Uma espécie de peixe que não existe em nenhum outro lugar do planeta foi descoberta no interior do Ceará. Batizado de Cynolebias penaforte, o animal vive exclusivamente em uma poça temporária formada durante o período chuvoso no município de Penaforte, na região do Cariri. A descoberta foi oficialmente publicada pela comunidade científica em julho deste ano.
A história começou de forma inusitada. O morador de Penaforte Kayque Fernando de Alencar Ferreira reconheceu, em publicações do perfil de divulgação científica “Peixes da Caatinga”, um peixe que costumava capturar na infância.
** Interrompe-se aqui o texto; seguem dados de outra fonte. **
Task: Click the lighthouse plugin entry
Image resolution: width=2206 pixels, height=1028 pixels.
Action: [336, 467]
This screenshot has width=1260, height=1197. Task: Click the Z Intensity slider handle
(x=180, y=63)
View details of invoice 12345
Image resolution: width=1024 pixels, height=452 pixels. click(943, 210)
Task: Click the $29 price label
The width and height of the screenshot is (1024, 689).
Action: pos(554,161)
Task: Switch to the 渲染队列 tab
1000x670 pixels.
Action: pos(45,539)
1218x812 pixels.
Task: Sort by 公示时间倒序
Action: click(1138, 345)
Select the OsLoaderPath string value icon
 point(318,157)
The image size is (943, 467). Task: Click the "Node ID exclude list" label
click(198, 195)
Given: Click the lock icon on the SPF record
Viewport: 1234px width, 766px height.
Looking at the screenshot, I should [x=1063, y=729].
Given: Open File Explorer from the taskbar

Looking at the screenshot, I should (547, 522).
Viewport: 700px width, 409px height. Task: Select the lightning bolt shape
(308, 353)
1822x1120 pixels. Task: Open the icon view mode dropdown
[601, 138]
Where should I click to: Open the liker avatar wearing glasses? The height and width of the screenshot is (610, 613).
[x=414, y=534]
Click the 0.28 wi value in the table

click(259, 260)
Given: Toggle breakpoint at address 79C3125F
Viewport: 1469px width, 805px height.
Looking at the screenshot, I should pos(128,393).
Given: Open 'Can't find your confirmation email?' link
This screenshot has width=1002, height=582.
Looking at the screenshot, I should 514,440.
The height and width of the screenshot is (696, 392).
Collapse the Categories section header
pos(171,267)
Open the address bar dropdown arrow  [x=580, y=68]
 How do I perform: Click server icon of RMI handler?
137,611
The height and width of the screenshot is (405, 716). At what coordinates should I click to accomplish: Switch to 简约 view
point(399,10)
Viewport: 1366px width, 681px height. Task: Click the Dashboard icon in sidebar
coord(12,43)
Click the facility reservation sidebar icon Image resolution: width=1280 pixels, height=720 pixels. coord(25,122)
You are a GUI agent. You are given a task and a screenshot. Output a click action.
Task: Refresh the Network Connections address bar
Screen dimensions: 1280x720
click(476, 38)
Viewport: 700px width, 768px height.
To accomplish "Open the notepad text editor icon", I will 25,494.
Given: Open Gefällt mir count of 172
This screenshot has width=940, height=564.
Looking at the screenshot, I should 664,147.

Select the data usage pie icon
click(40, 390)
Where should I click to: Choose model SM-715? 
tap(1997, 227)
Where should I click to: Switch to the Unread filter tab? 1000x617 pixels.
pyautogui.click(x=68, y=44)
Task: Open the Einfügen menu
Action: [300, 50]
Quando as chuvas chegaram, ele fotografou um exemplar e enviou a imagem ao biólogo Telton Ramos, pesquisador especializado na ictiofauna da Caatinga.
A fotografia chamou a atenção dos cientistas, já que não existiam registros de peixes das nuvens na região do Alto Jaguaribe. Diante da possibilidade de uma descoberta inédita, pesquisadores organizaram uma expedição ao município em junho de 2021. Sem financiamento institucional, a viagem foi viabilizada por meio de uma campanha realizada nas redes sociais. Seguidores do projeto contribuíram financeiramente para custear a expedição, que confirmou a existência de uma espécie até então desconhecida pela ciência.
Os chamados peixes das nuvens possuem um ciclo de vida singular. Eles vivem apenas em poças temporárias formadas pelas chuvas e não têm ligação com rios ou açudes. Quando a água desaparece durante a estiagem, os peixes morrem, mas deixam ovos enterrados na lama. Os embriões permanecem em estado de dormência até a chegada das chuvas seguintes. A confirmação de que o exemplar encontrado em Penaforte representava uma nova espécie exigiu cinco anos de estudos. Os pesquisadores realizaram análises morfológicas, comparando escamas, dentes, nadadeiras e coloração, além de testes genéticos com sequenciamento de DNA.
Segundo Telton Ramos, os cientistas compararam o peixe com todas as espécies conhecidas da região para identificar características exclusivas. Os resultados confirmaram que se tratava de uma espécie inédita para a ciência. Novas expedições também foram realizadas para verificar a ocorrência do peixe em outros locais, mas nenhum outro exemplar foi encontrado fora da área original. Isso torna o Cynolebias penaforte uma espécie extremamente rara e vulnerável.
Além de reforçar a riqueza biológica da Caatinga, a descoberta destaca a importância da preservação dos ambientes temporários do semiárido. O peixe também desempenha papel ecológico relevante ao se alimentar de larvas de mosquitos, contribuindo para o controle natural de vetores de doenças. Outro aspecto que desperta interesse científico é o seu ciclo de vida acelerado. Em apenas três ou quatro meses, o animal nasce, cresce, se reproduz e envelhece, sendo considerado um dos vertebrados com desenvolvimento mais rápido do mundo. Por isso, pesquisadores acreditam que a espécie poderá contribuir para estudos sobre envelhecimento humano.
Para os cientistas, a descoberta ajuda a combater a ideia de que a Caatinga possui baixa biodiversidade. O registro do Cynolebias penaforte demonstra que o bioma ainda guarda espécies desconhecidas e reforça a necessidade de investimentos em pesquisas para ampliar o conhecimento sobre a fauna brasileira.